• **What is needed**: Go through the lines below. Copy those with "Сведения".
◇ ◇ ◇ ◇ ◇ ◇ ◇
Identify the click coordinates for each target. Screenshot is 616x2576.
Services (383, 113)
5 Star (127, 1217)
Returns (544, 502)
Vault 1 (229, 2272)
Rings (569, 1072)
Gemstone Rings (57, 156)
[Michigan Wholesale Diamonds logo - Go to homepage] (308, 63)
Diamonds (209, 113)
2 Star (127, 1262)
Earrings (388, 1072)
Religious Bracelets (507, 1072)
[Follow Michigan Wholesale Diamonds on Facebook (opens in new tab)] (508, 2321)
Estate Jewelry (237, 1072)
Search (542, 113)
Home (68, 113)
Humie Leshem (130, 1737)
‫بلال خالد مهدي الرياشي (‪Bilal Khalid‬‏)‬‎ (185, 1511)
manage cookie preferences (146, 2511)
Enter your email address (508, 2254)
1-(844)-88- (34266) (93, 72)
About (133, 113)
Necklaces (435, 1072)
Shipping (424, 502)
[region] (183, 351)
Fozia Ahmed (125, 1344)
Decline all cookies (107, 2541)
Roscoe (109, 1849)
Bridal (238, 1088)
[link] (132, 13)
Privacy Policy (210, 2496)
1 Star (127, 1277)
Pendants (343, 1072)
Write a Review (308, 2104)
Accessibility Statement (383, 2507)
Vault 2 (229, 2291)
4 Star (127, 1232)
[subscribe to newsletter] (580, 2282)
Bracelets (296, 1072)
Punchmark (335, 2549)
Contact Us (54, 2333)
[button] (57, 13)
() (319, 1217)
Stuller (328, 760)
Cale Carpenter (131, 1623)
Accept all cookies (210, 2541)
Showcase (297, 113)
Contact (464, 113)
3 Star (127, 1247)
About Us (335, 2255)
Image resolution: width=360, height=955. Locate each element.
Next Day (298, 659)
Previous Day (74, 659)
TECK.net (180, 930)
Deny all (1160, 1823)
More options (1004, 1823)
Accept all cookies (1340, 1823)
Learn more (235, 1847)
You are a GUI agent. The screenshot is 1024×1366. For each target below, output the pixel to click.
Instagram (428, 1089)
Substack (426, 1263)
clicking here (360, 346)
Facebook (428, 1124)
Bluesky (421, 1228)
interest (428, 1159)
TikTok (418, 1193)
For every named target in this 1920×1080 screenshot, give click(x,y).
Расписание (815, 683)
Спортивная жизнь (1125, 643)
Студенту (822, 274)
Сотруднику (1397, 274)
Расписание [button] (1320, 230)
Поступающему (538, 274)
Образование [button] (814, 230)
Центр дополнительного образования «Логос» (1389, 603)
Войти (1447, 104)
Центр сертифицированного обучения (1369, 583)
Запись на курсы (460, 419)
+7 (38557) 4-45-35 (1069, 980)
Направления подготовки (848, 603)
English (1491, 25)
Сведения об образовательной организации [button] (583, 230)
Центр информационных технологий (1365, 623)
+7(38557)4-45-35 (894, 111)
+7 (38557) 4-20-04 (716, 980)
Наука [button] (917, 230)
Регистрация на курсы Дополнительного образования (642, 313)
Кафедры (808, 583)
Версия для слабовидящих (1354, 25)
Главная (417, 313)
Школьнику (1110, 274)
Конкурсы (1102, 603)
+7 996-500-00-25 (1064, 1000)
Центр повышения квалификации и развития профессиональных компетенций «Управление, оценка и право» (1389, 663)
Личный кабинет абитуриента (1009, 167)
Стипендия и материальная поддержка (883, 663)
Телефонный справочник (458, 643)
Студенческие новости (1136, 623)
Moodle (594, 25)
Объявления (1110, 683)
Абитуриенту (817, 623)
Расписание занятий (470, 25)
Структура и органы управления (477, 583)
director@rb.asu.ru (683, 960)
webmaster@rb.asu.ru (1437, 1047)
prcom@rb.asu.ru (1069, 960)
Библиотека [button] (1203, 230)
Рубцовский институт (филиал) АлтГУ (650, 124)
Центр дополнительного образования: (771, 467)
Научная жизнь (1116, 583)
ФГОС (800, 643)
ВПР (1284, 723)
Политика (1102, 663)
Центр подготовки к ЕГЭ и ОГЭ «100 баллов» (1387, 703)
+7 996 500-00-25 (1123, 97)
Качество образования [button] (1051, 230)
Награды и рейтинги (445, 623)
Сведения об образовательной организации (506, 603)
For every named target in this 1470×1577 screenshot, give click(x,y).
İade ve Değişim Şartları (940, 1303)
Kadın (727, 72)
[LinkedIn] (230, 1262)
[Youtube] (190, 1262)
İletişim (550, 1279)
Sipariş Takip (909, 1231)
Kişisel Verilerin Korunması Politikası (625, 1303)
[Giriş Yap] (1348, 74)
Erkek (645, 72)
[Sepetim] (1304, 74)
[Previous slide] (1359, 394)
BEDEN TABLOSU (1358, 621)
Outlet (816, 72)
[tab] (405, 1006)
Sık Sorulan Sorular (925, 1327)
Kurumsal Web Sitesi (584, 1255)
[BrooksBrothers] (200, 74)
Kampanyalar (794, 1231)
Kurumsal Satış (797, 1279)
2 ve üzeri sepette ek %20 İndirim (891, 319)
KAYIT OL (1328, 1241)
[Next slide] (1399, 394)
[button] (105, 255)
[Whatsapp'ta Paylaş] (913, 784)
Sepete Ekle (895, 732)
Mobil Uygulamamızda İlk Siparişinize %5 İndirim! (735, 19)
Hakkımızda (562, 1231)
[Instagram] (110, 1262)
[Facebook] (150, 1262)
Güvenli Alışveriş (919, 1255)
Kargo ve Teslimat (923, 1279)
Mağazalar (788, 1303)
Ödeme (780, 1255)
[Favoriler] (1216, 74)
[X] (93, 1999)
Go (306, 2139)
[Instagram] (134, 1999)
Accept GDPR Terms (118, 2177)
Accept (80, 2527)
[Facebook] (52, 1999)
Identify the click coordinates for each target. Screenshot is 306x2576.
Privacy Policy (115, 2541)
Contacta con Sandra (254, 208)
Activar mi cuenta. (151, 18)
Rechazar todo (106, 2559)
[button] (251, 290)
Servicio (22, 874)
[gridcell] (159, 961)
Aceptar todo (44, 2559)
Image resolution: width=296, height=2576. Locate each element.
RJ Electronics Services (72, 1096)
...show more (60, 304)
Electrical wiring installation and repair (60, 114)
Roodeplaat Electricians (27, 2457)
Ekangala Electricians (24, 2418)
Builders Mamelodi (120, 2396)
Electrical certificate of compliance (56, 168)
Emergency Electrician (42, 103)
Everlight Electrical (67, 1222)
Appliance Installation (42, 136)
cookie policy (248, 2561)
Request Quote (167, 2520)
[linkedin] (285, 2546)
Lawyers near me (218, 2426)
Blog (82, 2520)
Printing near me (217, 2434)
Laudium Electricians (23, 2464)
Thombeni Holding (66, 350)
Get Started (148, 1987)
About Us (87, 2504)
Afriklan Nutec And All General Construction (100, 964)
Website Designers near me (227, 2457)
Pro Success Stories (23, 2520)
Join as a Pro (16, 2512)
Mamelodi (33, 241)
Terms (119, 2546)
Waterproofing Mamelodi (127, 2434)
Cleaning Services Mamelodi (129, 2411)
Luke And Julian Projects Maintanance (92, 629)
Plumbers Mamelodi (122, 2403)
◇ ◇ ◇ ◇ ◇ ◇ ◇
• **Answer area**:
Сведения об образовательной организации [button] (583, 230)
Сведения об образовательной организации (506, 603)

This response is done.